La verdadera culpabilidad va a la raíz de nuestro ser: afecta nuestra relación con Dios. Mientras en los Estados totalitarios, las personas que se han “desviado” -según la opinión de las autoridades- son metidas en cárceles o internadas en clínicas psiquiátricas, en el Evangelio de Jesucristo, en cambio, se les invita a una fiesta: la fiesta del perdón. Dios siempre acepta nuestro arrepentimiento y nos invita a cambiar. Su gracia obra una profunda transformación en nosotros: nos libera del caos interior y sana las heridas.

Por último, hace falta crear una nueva “cultura de la vida”. La situación actual puede estimularnos a romper la conspiración del silencio y a ofrecer un nuevo estilo de vida, dando un testimonio convincente de la belleza de la fe. Si miramos a Cristo, nos damos cuenta de que nuestra fe es más y algo muy distinto a un sistema moral o a una serie de preceptos y de leyes. Es el don de una amistad que perdura en la vida y en la muerte. Protege, además, a todos los débiles, indefensos y marginados del mundo entero. El cristianismo no es una reliquia del pasado, sino un tesoro del presente y una inversión para el futuro.

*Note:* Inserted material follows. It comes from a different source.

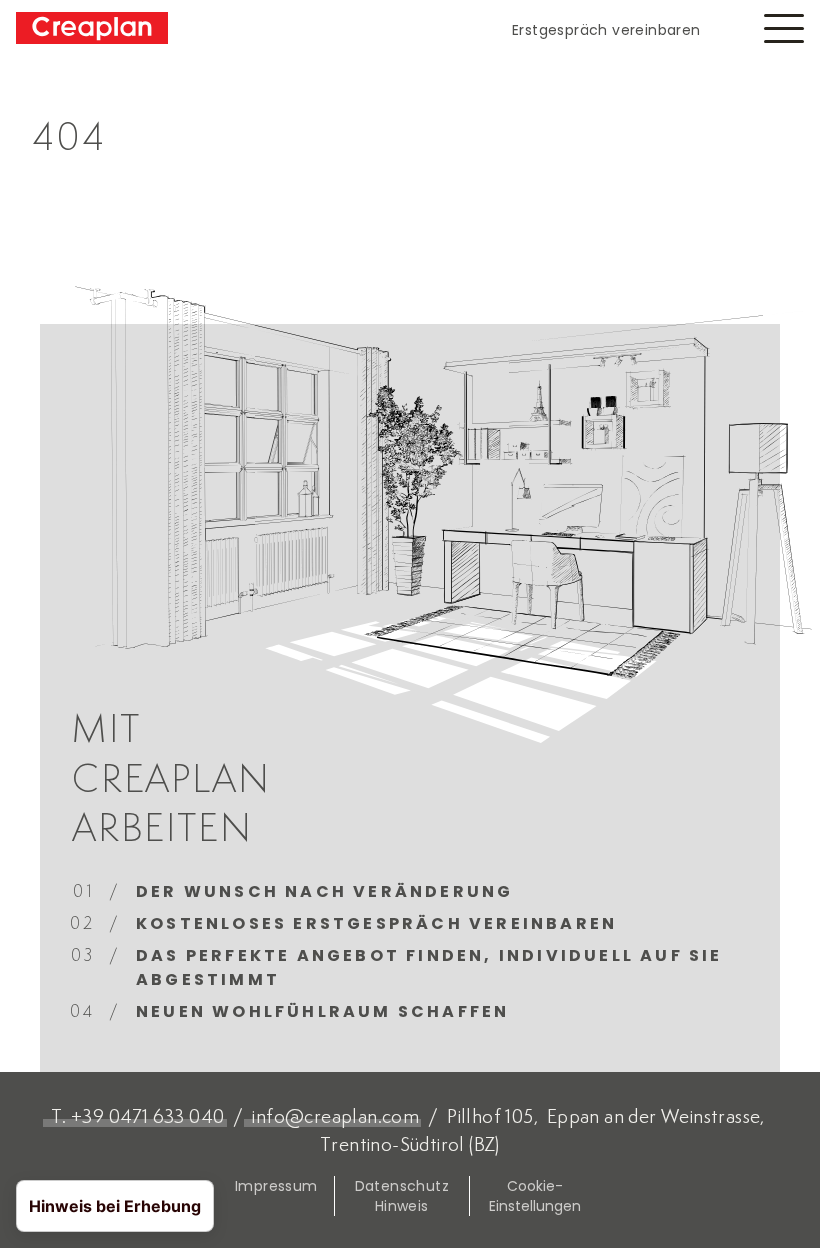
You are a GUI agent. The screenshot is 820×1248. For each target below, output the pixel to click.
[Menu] (784, 28)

Si proclamamos la fe cristiana, esto no significa que despreciemos otras convicciones, sino únicamente que hemos sido conquistados por quien interiormente nos ha tocado, y que tenemos el deseo de animar a los otros a dejarse encantar por la figura luminosa de Cristo. No se trata de forzar a nadie a que se convierta. La verdad no se afirma mediante un poder externo, sino que es humilde, y sólo es aceptada por el hombre a través de su fuerza interior. Pero el hecho de que la verdad se conoce por la fuerza de la misma verdad (Concilio Vaticano II), no significa sólo la descalificación de todos los actos contrarios a la libertad y al aprecio de las decisiones de los demás. Implica igualmente la grave responsabilidad, para todas las personas, de buscar el sentido verdadero y completo de la existencia, cada una en la medida de sus posibilidades individuales.

Es la hora de entrar en un diálogo sincero con personas de otras posturas y convicciones. Estamos llamados a mostrar que la fe cristiana es un medio apto para hacer que nuestra sociedad sea para todos un buen lugar para vivir. Si logramos convencer a los demás por la coherencia de vida, podemos sembrar esperanza en vez de pesimismo, transmitir serenidad en vez de angustia. Y podemos mirar con nueva ilusión hacia adelante. Allí donde está Dios, allí hay futuro.